→ PROVIDED ENTRIES
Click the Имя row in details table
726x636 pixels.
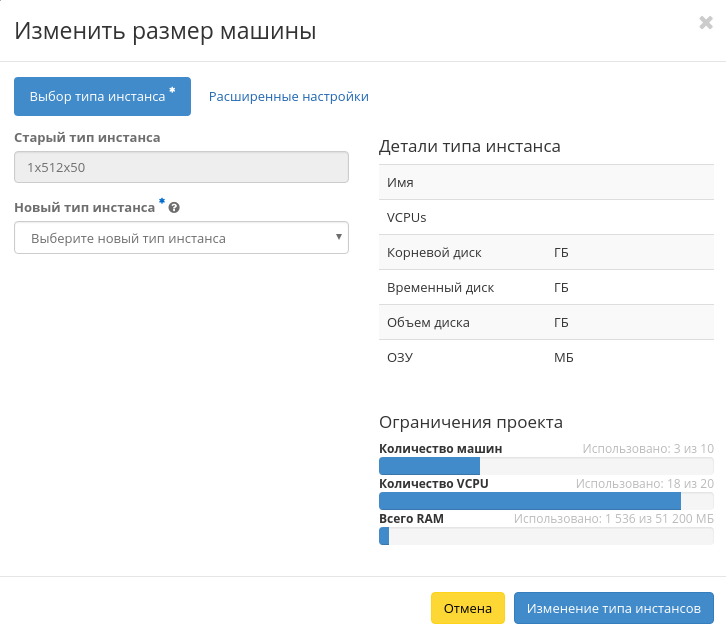tap(546, 183)
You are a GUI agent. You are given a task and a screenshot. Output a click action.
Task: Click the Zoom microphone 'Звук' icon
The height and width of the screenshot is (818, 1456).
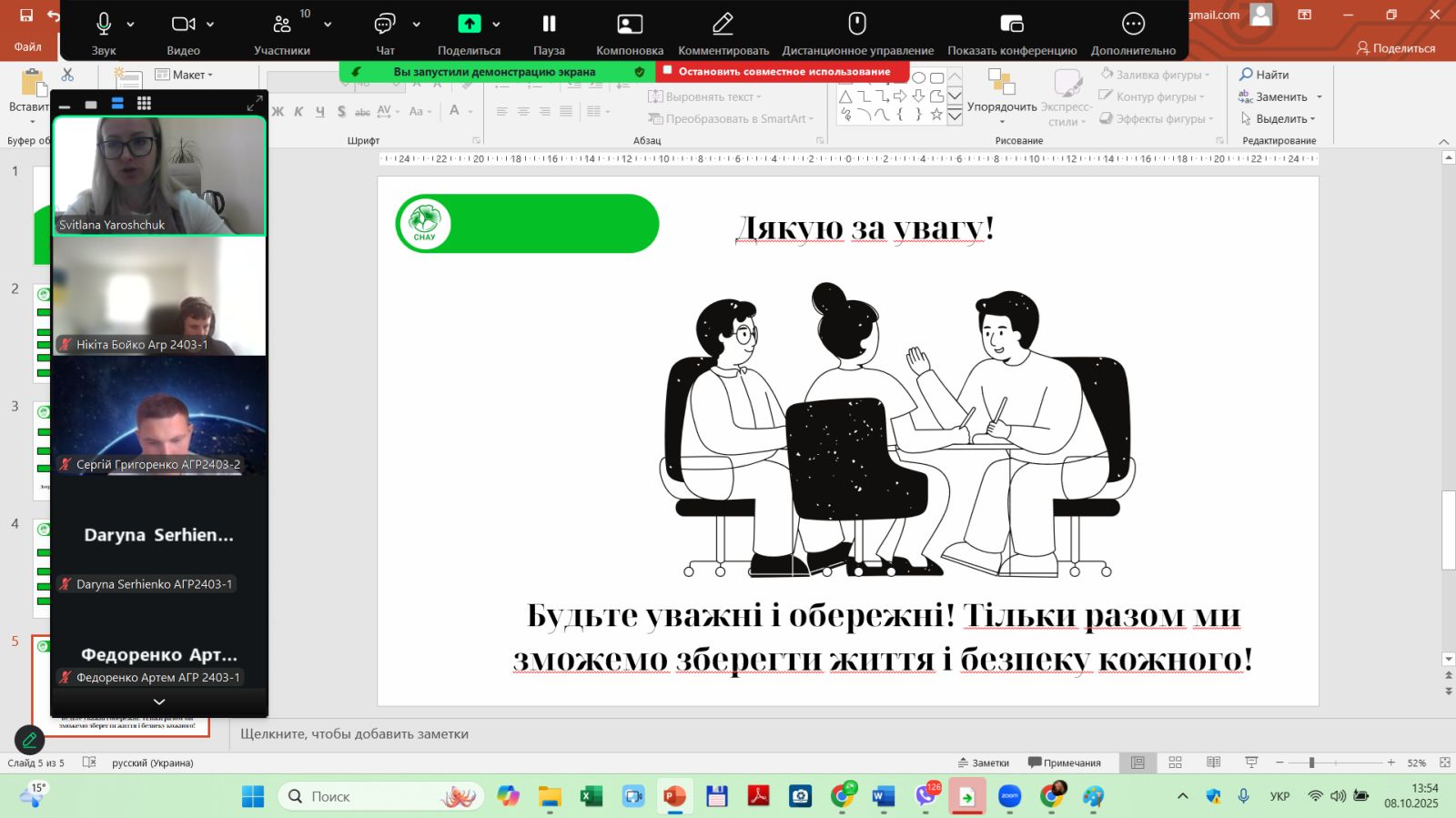[x=104, y=25]
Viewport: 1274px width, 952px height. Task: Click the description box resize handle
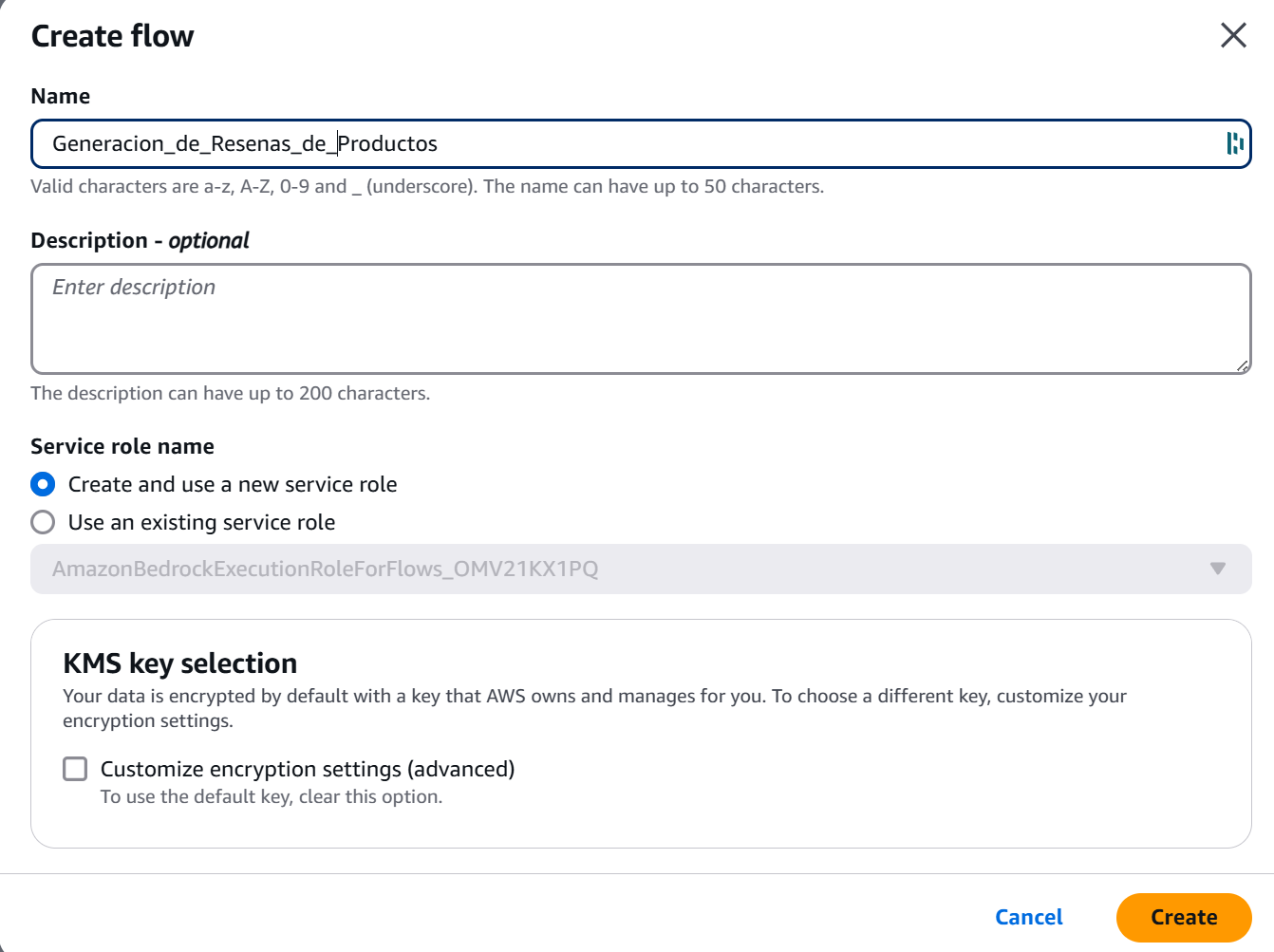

→ REQUIREMENTS
Copy out the material above line for line, leaving out the pictures.

→ RESULT OF THIS EXERCISE
Click the Имя row in details table
726x636 pixels.
tap(546, 183)
You are a GUI agent. You are given a task and a screenshot. Output a click action.
Task: Click the Zoom microphone 'Звук' icon
The height and width of the screenshot is (818, 1456).
[x=104, y=25]
Viewport: 1274px width, 952px height. Task: Click the description box resize handle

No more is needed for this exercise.